WHAT YOU NEED TO DO:
1. Answer these from the Form 8-K filing, one line each:
(a) What telephone number, with area code, does the filing give for the registrant?
(b) Which agency regulates the bank subsidiary?
(c) By what percentage is the Bank's syndicated loan portfolio estimated to have declined between January 1 and March 31, 2017?
2. The Form 8-K filing has a set of check-box provisions for filing obligations. Name every rule listed there, each with its CFR citation.
3. Carry on the Form 8-K filing from its last sentence.

UNITED STATES
SECURITIES AND EXCHANGE COMMISSION

WASHINGTON, D.C. 20549


FORM 8-K

CURRENT REPORT
PURSUANT TO SECTION 13 OR 15(D) OF THE
SECURITIES EXCHANGE ACT OF 1934


Date of report (Date of earliest event reported): March 21, 2017

CALIFORNIA FIRST NATIONAL BANCORP
(Exact Name of Registrant as Specified in its Charter)

CALIFORNIA       
(State or other        
Jurisdiction of        
Incorporation)       

    000-15641
   (Commission File
   Number)

       33-0964185
      (IRS Employer
      Identification No.)

28 EXECUTIVE PARK, IRVINE, CA 92614
(Address of Principal Executive Offices, Including Zip Code)

Registrant's telephone number, including area code: (949) 255-0500

Check the appropriate box below if the Form 8-K filing is intended to simultaneously satisfy the filing obligation of the registrant under any of the following provisions:

o Written communications pursuant to Rule 425 under the Securities Act (17 CFR 230.425)

o Soliciting material pursuant to Rule 14a-12 under the Exchange Act (17 CFR 240.14a-12)

o Pre-commencement communications pursuant to Rule 14d-2(b) under the Exchange Act (17 CFR 240.14d-2(b))

o Pre-commencement communications pursuant to Rule 13e-4(c) under the Exchange Act (17 CFR 240.13e-4(c))

 

 

 



 

Item 8.01     Other Events

 

California First National Bancorp (the “Company”) is a bank holding company headquartered in Orange County, California with a bank subsidiary, California First National Bank (“CalFirst Bank” or the “Bank”) that is regulated by the Office of the Comptroller of the Currency, U.S. Department of the Treasury (“OCC”). As previously disclosed in a Report on Form 8-K filed February 15, 2017, following the completion of an interim examination, the OCC advised the Bank to cease originating new leveraged or non-leveraged syndicated commercial loans until the OCC validated that an acceptable risk management framework is in place. In a letter dated March 21, 2017 reporting results of the interim examination, the OCC further advised the Bank to take action to substantially reduce its concentration of leveraged loans.

 

As a result of the OCC’s directive in February 2017, the Bank stopped participating in new syndicated loans, and through loan payoffs and sales it is estimated that the Bank’s syndicated loan portfolio declined by 10% between January 1 and March 31, 2017, with another 6% pending the close of a sale or payoff.

DATA:
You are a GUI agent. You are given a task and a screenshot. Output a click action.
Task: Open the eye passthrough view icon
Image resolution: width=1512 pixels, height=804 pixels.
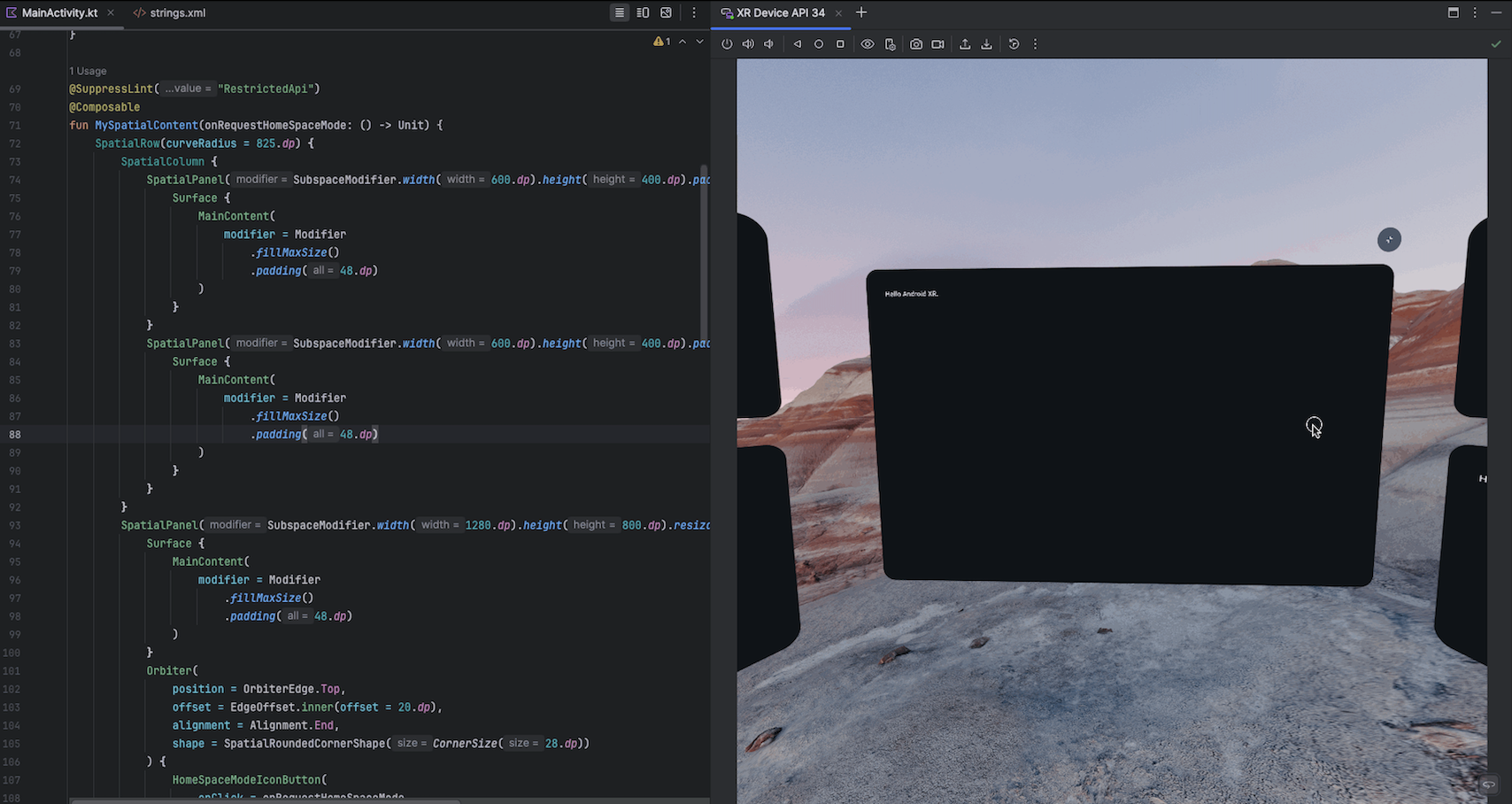(868, 43)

ANSWERS:
1.
(a) (949) 255-0500
(b) The Office of the Comptroller of the Currency, U.S. Department of the Treasury (OCC)
(c) 10%

2.
- Rule 425 under the Securities Act (17 CFR 230.425)
- Rule 14a-12 under the Exchange Act (17 CFR 240.14a-12)
- Rule 14d-2(b) under the Exchange Act (17 CFR 240.14d-2(b))
- Rule 13e-4(c) under the Exchange Act (17 CFR 240.13e-4(c))

3.
The Company and the Bank are undertaking a strategic review of their options in light of the latest OCC letter. While plans for complying with a reduced concentration limit in leveraged loans in an orderly way are not finalized, it is expected that such a plan may ultimately result in more than a 50% reduction in the Bank’s leverage loan portfolio over the next twelve months. While the Bank has the latitude to coordinate any reduction in the loan portfolio with reductions in deposits and other funding liabilities, consistent with a prudent asset and liability management strategy, this process could have a material adverse effect on net interest income.

 

The Company expects to report results for the third quarter ended March 31, 2017 around April 28, 2017 and be in a position to provide an update on its strategic plan at such time.

 

 

Cautionary Statement Regarding Forward-Looking Statements

 

This communication contains forward-looking statements, which involve management assumptions, risks and uncertainties.  The statements in this document that are not strictly historical in nature constitute “forward-looking statements.”  Such statements include expectations regarding the level of lease and loan commitments and growth in interest income and lease and loan performance.  Such forward-looking statements involve known and unknown risks, uncertainties and other factors that could cause actual results to be different from the results expressed or implied by such forward-looking statements.  Although we believe that the expectations reflected in these forward-looking statements are reasonable as of the date on which the statements are made, these statements are not guarantees of future performance and involve risks and uncertainties that are subject to change based on various important factors and assumptions, some of which are beyond our control. Consequently, if such management assumptions prove to be incorrect or such risks or uncertainties materialize, the Company’s actual results could differ materially from the results forecast in the forward-looking statements.  All forward-looking statements are qualified in their entirety by this cautionary statement, and the Company undertakes no obligation to revise or update this communication to reflect events or circumstances arising after the date hereof.  For further discussion regarding management assumptions, risks and uncertainties, readers should refer to the Company’s 2016 Annual Report on Form 10-K filed with the Securities and Exchange Commission.

 

 

SIGNATURE

CALIFORNIA FIRST NATIONAL BANCORP

(Registrant)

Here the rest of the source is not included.